End culture of disposables to save the planet
This year, Earth Hour was marked on March 24 with millions of people around the globe turning off non-essential electric lights for an hour as a sign of commitment to rejuvenate the planet.
Organised by the World Wide Fund for Nature, what started as a one-off event in Sydney, Australia, has by now drawn in thousands of towns and cities across 187 countries and territories (according to the WWF).
In the run-up to Earth Hour, a number of promotional campaigns and awareness-rising videos were doing the rounds. One that stood out was a social experiment — or you could call it an effort to humanise what the wildlife on the planet is going through — carried out by WWF Earth-Hour, UK.
This involves a healthy young man volunteering to remain restricted to a certain apartment under undisclosed conditions. As he enters it, the apartment is comfortable, well-furnished and stocked with plenty of food.

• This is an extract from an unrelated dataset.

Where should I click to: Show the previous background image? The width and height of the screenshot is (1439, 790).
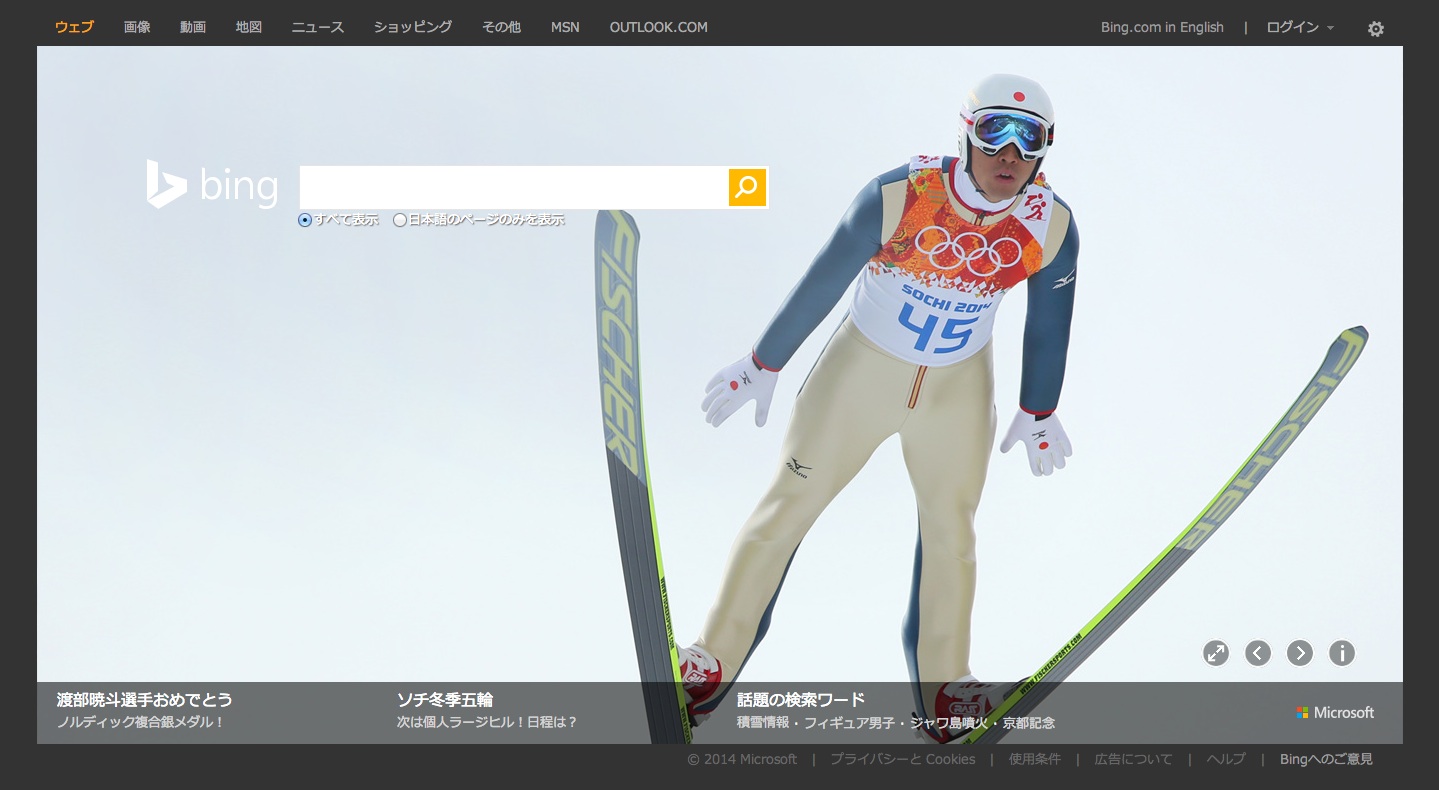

While he sleeps on the first day, most of the food is removed, in a nod to food sources for the animal kingdom increasingly shrinking because of human activity.
On the second day, the volunteer agonises mainly about food; but there’s more to come. That night, all the furniture is removed from the apartment, indicating the rapidly shrinking habitat for wildlife across the world — the loss of comfort and a liveable environment. Every week, says the WWF, an area of forest the size of London is destroyed.
The next night, the now-stripped-bare flat is filled up with garbage, mainly plastic waste — in the kitchen drawers and sink, the bathroom, strewn across the floor, choking the drains. (By many accounts, the oceans are filling up with non-degradable waste at such a speed that by 2050 they may well contain more plastic in them than fish.)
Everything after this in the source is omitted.